19 Septembre 2017

Cote d'Ivoire: ACNOA - Un autre front s'ouvre contre Lassana Palenfo

La réélection du General Lassana Palenfo à la Présidence de l'Association des Comités Nationaux Olympique d'Afrique ( ACNOA) en mai 2017 fait débat ces jours ci au sein du mouvement olympique en Afrique.

Du moins du côté du Comité national Olympique de Djibouti, présidé par Aicha Garad Ali, membre du Comité international Olympique. Dans une série de correspondance adressée à l'administration de l'ACNOA et l'ensemble des présidents membres de l'ACNOA, Aicha Garad Ali appelle à une assemblée générale extraordinaire.

« Dans une communication du 26 août 2017 nous avions été clairs dans l'ordre du jour proposé. A titre de rappel il s'agit de : Evènements de Djibouti : Présidence de l'ACNOA et la mise en place d'une commission d'Ethique de l'Acnoa.

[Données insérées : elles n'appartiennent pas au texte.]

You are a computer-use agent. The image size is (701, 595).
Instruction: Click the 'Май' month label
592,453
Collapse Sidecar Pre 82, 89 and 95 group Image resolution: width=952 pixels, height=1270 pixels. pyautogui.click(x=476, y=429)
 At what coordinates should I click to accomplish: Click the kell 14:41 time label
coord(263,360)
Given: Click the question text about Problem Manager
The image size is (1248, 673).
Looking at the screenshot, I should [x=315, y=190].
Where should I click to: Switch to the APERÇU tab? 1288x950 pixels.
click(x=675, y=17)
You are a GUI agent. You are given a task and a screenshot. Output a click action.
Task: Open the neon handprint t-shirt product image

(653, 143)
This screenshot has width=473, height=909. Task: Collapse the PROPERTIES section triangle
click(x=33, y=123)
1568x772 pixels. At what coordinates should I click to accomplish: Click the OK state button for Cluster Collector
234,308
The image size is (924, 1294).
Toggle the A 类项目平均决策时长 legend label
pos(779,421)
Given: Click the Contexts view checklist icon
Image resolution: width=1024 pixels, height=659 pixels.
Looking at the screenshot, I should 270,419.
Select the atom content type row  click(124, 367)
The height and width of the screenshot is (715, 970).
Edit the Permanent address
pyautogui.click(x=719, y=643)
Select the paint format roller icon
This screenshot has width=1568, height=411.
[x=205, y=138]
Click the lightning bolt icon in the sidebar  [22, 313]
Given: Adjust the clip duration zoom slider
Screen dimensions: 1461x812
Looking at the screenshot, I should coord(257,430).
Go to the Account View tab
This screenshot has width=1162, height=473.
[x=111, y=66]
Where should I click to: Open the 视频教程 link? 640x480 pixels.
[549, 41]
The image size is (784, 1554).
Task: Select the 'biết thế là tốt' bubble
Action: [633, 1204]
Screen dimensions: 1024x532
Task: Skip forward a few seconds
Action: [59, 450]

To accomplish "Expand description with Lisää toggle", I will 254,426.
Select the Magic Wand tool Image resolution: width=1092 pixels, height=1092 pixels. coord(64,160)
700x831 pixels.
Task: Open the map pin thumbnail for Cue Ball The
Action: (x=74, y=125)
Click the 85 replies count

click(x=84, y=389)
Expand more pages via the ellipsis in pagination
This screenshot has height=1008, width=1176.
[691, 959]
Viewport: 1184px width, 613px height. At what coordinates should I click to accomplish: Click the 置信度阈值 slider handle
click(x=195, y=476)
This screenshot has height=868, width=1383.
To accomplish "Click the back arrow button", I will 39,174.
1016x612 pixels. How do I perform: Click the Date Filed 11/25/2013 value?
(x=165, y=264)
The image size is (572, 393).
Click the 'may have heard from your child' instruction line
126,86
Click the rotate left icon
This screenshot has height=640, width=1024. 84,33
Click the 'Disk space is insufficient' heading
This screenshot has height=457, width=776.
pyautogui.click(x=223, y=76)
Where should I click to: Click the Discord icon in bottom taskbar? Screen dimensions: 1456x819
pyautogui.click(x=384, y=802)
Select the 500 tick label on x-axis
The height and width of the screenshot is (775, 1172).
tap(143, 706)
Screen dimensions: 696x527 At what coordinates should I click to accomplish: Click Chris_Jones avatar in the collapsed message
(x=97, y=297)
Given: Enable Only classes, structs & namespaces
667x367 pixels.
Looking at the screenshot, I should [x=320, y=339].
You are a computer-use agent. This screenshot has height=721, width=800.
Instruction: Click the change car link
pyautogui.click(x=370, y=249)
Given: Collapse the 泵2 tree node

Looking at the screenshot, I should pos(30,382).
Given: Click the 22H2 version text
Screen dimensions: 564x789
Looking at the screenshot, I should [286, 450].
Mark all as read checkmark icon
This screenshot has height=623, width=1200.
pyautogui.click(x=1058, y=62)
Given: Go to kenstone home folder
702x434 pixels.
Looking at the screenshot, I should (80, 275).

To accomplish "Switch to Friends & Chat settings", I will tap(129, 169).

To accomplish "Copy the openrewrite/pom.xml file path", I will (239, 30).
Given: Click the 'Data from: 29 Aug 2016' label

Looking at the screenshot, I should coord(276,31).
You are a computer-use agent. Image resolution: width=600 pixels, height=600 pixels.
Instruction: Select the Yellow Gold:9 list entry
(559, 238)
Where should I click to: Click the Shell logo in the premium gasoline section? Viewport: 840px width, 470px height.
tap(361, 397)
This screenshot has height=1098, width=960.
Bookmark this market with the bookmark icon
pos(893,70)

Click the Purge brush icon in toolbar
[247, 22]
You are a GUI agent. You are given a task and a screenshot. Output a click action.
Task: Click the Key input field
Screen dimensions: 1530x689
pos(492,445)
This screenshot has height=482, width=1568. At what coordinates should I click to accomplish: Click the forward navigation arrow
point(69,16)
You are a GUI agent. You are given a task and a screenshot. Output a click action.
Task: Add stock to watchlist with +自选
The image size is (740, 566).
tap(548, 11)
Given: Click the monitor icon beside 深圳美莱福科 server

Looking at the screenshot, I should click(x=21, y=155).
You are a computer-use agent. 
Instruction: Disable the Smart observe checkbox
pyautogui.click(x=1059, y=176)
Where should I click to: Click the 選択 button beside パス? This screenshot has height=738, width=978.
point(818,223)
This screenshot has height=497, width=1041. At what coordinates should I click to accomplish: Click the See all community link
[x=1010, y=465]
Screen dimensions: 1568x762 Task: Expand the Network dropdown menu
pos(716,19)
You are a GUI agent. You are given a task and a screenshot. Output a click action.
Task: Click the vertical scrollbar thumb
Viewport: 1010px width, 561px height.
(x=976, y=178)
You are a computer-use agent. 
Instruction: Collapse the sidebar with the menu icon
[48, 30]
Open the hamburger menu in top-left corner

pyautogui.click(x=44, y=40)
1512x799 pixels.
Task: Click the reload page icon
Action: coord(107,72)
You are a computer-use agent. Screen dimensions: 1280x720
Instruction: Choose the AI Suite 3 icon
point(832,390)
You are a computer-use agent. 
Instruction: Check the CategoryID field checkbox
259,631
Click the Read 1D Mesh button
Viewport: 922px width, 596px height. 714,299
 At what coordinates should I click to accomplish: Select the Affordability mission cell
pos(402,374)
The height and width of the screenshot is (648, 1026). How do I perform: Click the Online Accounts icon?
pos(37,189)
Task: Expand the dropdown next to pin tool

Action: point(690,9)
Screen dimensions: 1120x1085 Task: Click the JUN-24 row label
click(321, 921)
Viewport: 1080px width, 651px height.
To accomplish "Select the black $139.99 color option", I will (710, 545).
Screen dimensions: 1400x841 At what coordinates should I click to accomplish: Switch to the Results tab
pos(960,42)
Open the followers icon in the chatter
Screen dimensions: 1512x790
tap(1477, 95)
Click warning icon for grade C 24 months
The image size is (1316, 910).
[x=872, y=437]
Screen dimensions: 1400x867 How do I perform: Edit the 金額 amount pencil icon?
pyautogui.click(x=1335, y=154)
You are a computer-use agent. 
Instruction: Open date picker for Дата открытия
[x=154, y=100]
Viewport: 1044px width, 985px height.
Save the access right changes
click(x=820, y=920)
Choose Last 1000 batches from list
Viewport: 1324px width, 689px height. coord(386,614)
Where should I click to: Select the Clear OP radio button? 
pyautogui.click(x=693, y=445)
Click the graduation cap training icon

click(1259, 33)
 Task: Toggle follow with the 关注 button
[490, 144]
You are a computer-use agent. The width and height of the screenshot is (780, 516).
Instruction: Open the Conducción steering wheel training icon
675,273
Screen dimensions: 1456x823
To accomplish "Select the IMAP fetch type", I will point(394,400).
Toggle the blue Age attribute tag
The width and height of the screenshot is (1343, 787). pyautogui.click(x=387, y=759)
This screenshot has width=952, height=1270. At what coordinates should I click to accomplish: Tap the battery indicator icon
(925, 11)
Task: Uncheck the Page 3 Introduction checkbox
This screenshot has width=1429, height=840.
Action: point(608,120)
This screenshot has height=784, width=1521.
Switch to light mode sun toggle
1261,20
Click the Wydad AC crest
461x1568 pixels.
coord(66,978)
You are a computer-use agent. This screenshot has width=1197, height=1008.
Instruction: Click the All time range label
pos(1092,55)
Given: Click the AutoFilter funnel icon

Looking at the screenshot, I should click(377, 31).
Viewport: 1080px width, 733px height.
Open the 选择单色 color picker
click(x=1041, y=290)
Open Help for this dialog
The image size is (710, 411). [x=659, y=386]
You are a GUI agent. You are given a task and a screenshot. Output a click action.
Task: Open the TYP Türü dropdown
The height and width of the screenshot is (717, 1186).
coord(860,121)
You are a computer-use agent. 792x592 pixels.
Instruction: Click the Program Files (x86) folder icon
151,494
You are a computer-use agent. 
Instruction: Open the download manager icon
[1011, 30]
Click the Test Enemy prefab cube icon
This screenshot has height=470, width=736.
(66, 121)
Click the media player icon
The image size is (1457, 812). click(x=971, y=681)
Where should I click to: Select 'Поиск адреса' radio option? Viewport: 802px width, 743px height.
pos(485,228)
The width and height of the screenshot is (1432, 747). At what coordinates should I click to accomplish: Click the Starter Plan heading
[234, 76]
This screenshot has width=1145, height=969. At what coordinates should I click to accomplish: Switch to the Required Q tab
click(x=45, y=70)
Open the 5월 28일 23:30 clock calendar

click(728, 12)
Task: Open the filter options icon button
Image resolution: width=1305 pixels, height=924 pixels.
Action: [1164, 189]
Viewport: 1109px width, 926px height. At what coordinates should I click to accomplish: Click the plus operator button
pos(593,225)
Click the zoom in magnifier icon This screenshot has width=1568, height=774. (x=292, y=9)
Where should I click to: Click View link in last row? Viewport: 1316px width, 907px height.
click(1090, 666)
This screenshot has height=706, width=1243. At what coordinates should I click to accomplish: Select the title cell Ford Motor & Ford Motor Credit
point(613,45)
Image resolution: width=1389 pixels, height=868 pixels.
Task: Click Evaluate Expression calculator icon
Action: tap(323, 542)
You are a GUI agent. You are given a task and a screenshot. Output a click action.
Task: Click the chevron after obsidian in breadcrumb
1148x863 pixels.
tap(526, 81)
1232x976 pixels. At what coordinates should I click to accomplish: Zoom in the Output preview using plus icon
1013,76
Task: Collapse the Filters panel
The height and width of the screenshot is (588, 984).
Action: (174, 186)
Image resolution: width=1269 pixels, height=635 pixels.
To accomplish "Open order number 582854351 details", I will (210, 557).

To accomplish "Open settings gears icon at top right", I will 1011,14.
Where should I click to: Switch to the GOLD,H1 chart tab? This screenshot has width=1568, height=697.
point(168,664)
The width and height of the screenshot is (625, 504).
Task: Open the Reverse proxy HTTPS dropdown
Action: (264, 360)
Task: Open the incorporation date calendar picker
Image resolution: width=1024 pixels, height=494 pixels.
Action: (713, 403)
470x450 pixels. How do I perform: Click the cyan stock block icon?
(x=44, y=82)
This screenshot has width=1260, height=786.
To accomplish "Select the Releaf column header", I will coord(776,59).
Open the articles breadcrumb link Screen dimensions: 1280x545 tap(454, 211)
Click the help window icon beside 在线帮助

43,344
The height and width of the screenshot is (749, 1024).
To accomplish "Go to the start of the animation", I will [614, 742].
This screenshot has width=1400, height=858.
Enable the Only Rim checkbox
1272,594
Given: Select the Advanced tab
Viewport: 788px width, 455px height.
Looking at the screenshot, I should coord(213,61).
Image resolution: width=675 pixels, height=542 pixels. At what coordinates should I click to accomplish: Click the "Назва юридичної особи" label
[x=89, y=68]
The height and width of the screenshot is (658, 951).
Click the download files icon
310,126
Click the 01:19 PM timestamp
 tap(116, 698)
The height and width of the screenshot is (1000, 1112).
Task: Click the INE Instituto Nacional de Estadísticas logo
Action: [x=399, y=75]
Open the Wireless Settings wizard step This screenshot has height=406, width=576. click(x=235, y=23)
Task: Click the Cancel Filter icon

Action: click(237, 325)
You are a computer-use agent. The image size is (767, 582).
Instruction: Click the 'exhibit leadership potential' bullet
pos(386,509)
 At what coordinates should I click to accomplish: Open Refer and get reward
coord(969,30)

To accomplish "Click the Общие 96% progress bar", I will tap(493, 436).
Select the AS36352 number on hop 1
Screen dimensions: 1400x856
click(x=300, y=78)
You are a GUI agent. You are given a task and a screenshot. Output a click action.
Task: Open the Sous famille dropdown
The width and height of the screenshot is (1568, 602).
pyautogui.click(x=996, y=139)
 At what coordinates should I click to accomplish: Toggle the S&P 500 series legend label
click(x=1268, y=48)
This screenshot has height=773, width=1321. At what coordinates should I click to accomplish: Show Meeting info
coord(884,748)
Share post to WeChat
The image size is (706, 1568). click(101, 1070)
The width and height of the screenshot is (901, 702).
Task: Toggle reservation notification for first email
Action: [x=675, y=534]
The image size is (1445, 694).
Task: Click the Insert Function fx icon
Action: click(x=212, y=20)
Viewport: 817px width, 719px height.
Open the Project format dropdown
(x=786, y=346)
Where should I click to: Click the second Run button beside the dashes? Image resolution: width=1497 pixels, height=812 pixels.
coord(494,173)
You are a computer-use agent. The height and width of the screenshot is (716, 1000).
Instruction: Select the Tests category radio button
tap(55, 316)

Les Evènements qui ont eu lieu en mai dernier ont porté atteinte à notre dignité et notre crédibilité en tant que dirigeantes du sport et Mouvement Olympique. Il est ainsi de notre responsabilité de nous réunir pour corriger ce qui a été fait sur la base de fausses informations et d'informations dissimulées afin de regagner respect et intégrité aux yeux de notre jeunesse. Tel est l'objectif principal de cette assemblée générale extraordinaire », a écrit Aicha Garad Ali.

En effet, en mai 2017 à Djibouti à la faveur de l'Assemblée Générale Elective de l' ACNOA, le Camerounais Hamad Kalkaba, candidat à la présidence de l'ACNOA a vu sa candidature retirée au motif qu'il aurait utilisé les moyens de l'Etat Camerounais pour faire campagne. Le General Lassana Palenfo candidat à sa propre succession a donc été réélu par acclamation à la suite du retrait de Hamad Kalkaba.

En réponse à cette affaire, le président d'ACNOA, le général Lassana Palenfo dit s'en remettre au verdict du TAS. « La décision d'annuler la candidature de Hamad Kalkaba à la présidence de l'ACNOA et de suspendre sa participation aux travaux de l'AG était une décision du comité exécutif qui se réunissait comme de coutume avant les travaux de l'AG. Cette décision n'a fait l'objet d'aucune contestation lors de l'assemblée générale élective, voire d'aucun de ses membres.

Entre temps M Kalkaba n'a pas manqué d'user de son droit de recourir au TAS qui est en train de mener les investigations qui s'imposent sur l'affaire avant de rendre son verdict.

En résumé et compte rendu du fait que l'affaire est en instruction auprès du TAS et la commission d'éthique de l'ACNOA l'a inscrite en priorité de ses actions, l'appel à une AG extraordinaire pour moins de deux mois quoique légitime, risque d'être prématuré, ne pouvant fort probablement pas aboutir ni dans un sens, ni dans un autre, tant que le TAS n'a pas rendu son verdict et que notre nouvelle commission d'Ethique n'a pas statué il conviendrait, par conséquent de laisser les instances compétentes, le TAS et la Commission d'Ethique en occurrence poursuivre leurs investigations en dehors de toute pression avant de convenir, communément sur les prochaines étapes à suivre », a réagi, le président du CNO-CIV.

Il est bon de rappeler qu'une réunion de l'ACNOA est prévue du 1er au 3 novembre 2017 à Prague. En cas de réponse favorable au Camerounais par le TAS et la Commission d'Ethique de l'ACNOA, l'élection à la présidence de ACNOA sera reprise.

« Il y a lieu de rappeler que la décision du Comité exécutif relative à l'affaire Kalkaba a bien inscrit la possibilité de convoquer de nouvelles élections en cas de verdit favorable à M Kalkaba », a précisé le Président de l'ACNOA. Pour l'heure, attendons le verdict du TAS prévu avant la rencontre de Prague.